BEGIN

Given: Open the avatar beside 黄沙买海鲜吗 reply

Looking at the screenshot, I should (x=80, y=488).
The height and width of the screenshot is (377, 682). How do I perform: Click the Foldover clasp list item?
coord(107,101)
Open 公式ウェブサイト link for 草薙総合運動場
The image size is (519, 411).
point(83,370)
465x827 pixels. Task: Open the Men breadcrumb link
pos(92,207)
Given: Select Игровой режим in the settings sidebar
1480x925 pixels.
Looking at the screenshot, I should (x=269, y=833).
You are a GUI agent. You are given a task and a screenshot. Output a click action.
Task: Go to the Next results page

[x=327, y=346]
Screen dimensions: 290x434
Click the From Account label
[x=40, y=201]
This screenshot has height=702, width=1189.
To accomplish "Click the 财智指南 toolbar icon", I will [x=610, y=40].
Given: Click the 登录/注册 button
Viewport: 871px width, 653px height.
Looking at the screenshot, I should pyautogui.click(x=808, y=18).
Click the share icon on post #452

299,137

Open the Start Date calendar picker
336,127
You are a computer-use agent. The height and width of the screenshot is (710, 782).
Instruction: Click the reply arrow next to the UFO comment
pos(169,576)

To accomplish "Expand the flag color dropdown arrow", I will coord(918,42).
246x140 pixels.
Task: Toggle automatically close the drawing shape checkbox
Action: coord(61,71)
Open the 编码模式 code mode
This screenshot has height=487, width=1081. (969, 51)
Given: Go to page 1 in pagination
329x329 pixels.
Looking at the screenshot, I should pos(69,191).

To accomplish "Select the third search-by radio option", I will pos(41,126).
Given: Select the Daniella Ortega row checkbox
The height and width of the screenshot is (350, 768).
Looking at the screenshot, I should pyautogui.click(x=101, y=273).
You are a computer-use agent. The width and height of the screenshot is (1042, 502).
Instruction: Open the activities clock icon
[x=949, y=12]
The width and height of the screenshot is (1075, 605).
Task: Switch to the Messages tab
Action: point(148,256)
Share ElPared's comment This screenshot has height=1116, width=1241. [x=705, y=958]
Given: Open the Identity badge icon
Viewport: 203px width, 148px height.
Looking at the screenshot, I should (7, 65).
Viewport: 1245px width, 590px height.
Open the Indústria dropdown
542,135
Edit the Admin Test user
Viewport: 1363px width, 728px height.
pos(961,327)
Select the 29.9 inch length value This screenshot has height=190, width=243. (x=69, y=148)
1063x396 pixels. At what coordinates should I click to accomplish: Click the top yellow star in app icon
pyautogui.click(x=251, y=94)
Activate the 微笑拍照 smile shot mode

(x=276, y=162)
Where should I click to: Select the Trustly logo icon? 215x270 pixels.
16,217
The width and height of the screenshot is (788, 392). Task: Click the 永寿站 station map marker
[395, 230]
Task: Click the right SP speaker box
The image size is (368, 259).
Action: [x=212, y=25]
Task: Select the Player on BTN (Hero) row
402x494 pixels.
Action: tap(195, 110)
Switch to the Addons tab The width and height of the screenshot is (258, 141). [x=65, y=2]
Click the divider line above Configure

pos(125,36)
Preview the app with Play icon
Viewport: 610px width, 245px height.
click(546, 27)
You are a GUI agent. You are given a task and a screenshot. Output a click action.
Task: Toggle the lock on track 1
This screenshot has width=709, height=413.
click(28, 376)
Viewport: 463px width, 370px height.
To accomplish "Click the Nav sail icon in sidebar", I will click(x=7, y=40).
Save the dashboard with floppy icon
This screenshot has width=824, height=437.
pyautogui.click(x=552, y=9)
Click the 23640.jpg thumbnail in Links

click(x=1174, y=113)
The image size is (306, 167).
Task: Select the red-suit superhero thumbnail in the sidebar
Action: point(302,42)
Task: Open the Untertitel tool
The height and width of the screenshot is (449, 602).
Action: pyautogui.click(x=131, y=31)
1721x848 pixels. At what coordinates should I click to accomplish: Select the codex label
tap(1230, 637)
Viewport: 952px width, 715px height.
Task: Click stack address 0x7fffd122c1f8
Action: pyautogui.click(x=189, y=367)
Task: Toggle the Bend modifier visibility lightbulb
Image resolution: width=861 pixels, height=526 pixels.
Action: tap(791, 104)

END

About this exercise:
Among the lines of the data, which ones contain the word "computer"? Show them.

Reply:
You are a computer-use agent. The height and width of the screenshot is (710, 782).
You are a computer-use agent. The width and height of the screenshot is (1042, 502).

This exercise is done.